WHAT NEEDS TO BE DONE >> Copy each record below faithfully, leaving out images.

[Stored data entries]
____

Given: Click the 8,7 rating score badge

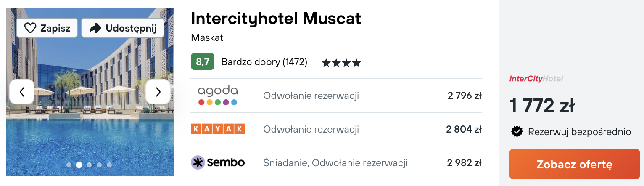Looking at the screenshot, I should (203, 62).
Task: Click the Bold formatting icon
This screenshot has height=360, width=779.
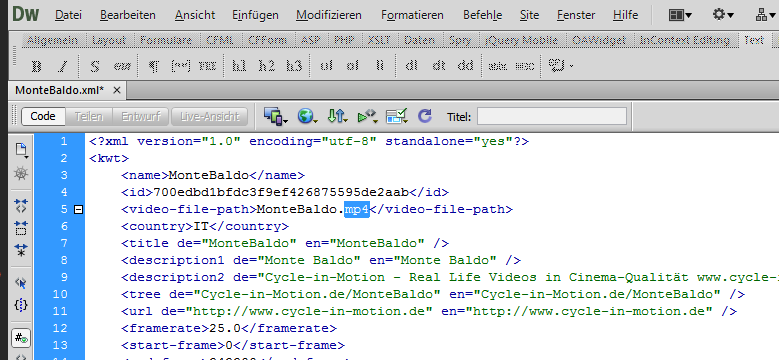Action: [36, 66]
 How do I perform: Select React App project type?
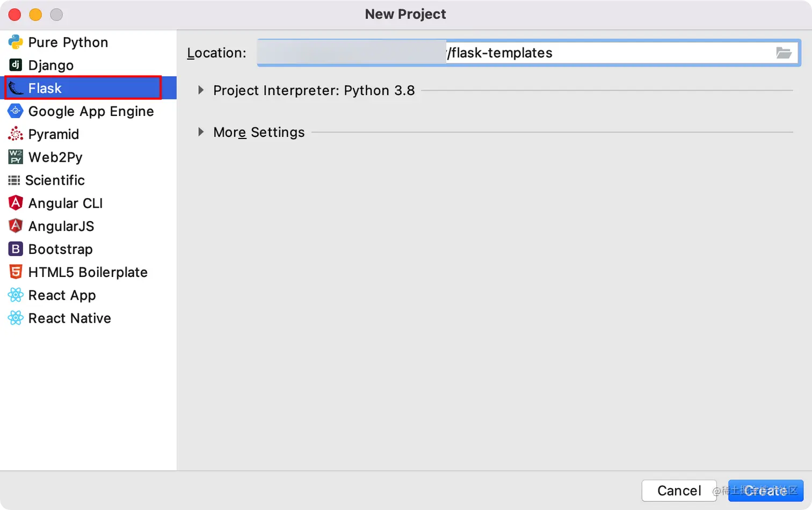pos(62,295)
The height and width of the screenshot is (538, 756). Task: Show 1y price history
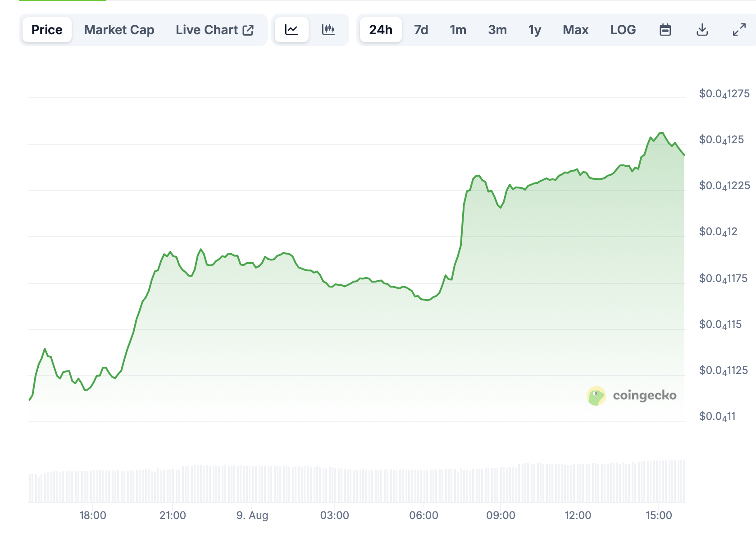534,30
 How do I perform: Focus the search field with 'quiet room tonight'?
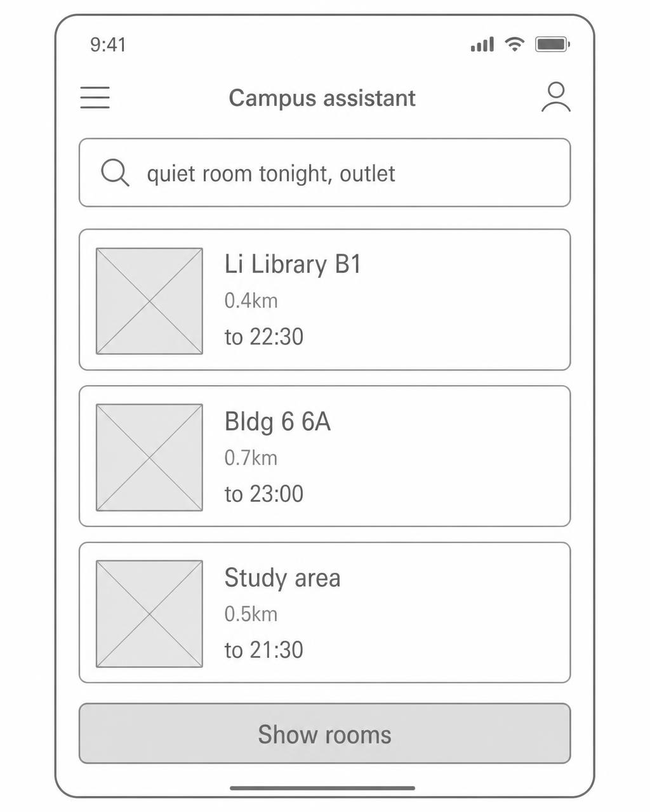click(325, 173)
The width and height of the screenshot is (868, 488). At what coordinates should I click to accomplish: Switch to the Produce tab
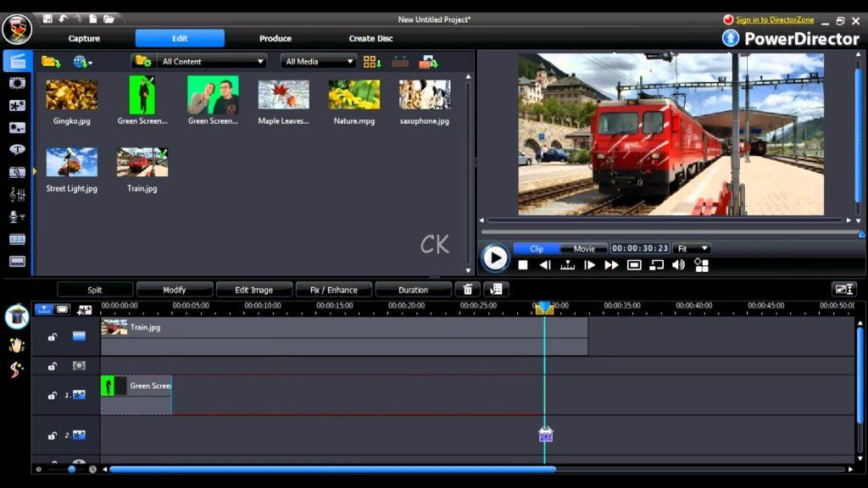[275, 38]
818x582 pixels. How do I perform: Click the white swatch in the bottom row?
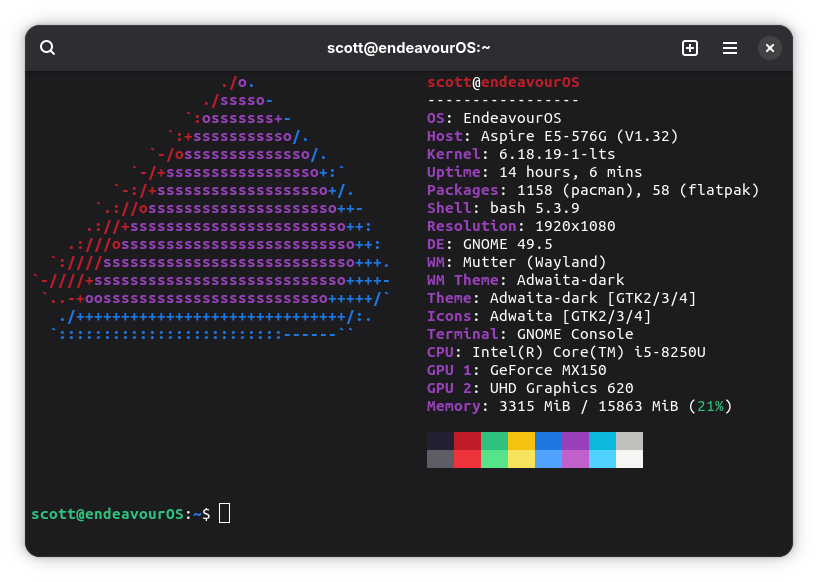[x=629, y=459]
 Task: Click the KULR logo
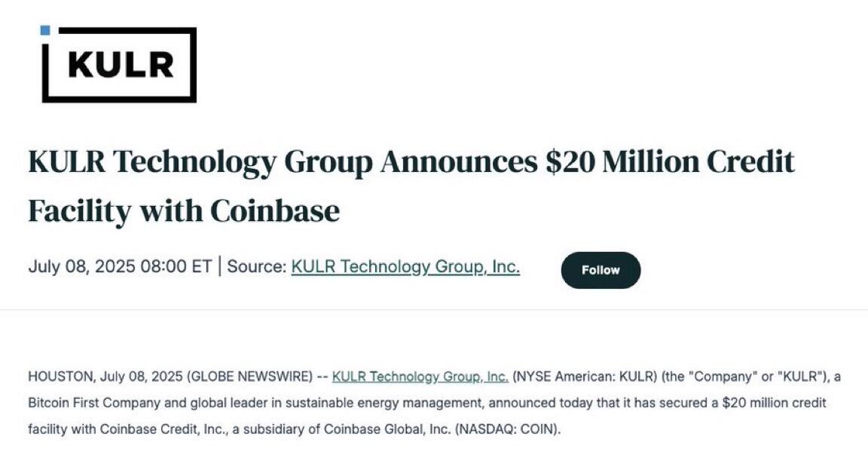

____

RESULT BELOW >>
Given: Click the 8,7 rating score badge

Looking at the screenshot, I should (203, 62).
Task: Click the Bold formatting icon
This screenshot has height=360, width=779.
Action: [36, 66]
 How do I perform: Select React App project type?
pos(62,295)
The height and width of the screenshot is (538, 756). Task: Show 1y price history
534,30
 How do I perform: Focus the search field with 'quiet room tonight'?
click(325, 173)
The width and height of the screenshot is (868, 488). At what coordinates should I click to accomplish: Switch to the Produce tab
[275, 38]
818x582 pixels. How do I perform: Click the white swatch in the bottom row?
[x=629, y=459]
 Task: Click the KULR logo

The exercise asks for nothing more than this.